With the onset of the COVID-19 crisis, practices with PEPs already deployed were able to use them to quickly and efficiently deploy alternate treatment pathways for patients whose surgery was canceled or pending. Other systems enrolled the patients retroactively and used the platforms to rapidly share information and answer questions to patients stranded at home.

3D-Printing Technologies

As the COVID-19 pandemic spread across the United States, it became evident that areas affected by an outbreak of coronavirus would stress the supply chains for many devices and tools required for a functioning health care system. Government regulators endorsed strategies for conservation of limited resources and the FDA relaxed import restrictions to allow equipment not approved by the National Institute for Occupational Safety and Health to be used in health care settings [33].
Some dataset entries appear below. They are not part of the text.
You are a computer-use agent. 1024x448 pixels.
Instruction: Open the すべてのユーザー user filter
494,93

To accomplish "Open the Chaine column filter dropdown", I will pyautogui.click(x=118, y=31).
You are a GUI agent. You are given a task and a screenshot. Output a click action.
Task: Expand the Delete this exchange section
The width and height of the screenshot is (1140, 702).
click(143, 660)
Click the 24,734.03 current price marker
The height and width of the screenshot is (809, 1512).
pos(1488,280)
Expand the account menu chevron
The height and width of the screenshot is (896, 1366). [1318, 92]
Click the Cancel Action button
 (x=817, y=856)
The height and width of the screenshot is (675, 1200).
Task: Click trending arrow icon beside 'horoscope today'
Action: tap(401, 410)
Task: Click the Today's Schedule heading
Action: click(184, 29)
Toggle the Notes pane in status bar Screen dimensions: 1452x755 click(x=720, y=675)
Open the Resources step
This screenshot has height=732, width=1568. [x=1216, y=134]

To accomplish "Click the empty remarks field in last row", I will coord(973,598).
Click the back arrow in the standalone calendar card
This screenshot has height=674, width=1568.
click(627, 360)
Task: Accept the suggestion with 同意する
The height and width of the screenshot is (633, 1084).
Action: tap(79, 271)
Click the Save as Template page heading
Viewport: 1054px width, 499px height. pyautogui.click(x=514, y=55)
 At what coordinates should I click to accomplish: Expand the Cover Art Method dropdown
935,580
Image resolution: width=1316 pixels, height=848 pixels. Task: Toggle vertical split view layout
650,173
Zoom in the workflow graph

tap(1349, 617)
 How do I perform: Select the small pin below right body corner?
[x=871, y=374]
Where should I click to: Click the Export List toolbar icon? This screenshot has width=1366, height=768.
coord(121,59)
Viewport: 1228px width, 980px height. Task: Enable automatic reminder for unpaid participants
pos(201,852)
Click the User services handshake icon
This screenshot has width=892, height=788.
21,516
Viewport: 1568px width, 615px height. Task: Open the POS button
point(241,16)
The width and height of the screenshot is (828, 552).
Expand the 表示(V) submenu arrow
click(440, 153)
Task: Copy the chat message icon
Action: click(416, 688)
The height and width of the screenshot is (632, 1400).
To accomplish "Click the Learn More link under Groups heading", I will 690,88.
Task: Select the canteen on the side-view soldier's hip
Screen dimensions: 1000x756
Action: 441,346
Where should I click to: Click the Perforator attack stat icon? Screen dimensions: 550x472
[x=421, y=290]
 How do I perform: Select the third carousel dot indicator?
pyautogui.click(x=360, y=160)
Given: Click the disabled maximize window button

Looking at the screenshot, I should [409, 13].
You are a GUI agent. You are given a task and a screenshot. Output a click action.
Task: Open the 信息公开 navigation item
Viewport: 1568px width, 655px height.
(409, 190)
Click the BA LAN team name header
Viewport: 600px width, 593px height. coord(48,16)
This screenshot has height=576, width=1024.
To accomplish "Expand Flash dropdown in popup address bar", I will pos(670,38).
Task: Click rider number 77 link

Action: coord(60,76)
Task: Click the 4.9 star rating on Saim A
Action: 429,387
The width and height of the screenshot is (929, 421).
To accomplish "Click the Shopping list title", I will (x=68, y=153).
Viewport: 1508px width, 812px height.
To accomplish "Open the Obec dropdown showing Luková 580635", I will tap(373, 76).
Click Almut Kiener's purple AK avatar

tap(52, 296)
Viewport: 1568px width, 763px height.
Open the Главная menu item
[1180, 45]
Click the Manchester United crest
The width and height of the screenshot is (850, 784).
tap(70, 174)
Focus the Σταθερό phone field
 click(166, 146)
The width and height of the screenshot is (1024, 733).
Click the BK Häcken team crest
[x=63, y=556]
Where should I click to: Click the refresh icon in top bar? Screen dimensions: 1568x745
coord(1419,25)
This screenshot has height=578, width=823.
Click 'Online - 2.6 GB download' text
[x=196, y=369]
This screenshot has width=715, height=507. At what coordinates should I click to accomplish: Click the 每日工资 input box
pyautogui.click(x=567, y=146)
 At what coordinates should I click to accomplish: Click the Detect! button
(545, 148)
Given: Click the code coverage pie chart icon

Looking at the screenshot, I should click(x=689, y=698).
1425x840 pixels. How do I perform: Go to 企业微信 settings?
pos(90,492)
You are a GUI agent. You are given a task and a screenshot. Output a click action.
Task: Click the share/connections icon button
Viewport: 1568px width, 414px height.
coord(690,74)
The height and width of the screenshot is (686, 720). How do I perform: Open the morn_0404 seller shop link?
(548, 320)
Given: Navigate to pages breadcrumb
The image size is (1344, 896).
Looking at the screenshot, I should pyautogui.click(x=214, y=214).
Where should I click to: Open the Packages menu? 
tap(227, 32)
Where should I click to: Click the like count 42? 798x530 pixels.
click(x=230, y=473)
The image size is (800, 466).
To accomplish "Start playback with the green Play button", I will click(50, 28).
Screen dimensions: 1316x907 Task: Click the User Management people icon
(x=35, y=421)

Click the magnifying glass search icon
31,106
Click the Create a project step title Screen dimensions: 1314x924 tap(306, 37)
Across the globe, engineers and hobbyists with access to additive manufacturing platforms (“3D printers”) rushed forward with innovative solutions to help mitigate some of the equipment shortfalls. Designs for the manufacture of masks, face shields, and ventilator splitters were made available online through the National Institute of Health 3D Print Exchange [34]. Many community projects worked to provide personal protective equipment to frontline health care and other essential workers without adequate access to personal protective equipment. These grassroots volunteer campaigns organized to manufacture masks and face shields in their homes or businesses and distributed them widely at no cost in settings ranging from grocery stores to large hospital systems [35]. Additive manufacturing has also been utilized to produce other complex components during this crisis. When the original supplier for a connector valve for a ventilator in use at an Italian hospital was unable to meet the sudden increase in demand, a local engineering firm was able to produce 100 of the components utilizing 3D printers within 24 hours [36]. A multidisciplinary team is testing a novel design for a ventilator splitter that may allow paired patients to be ventilated by one machine [37].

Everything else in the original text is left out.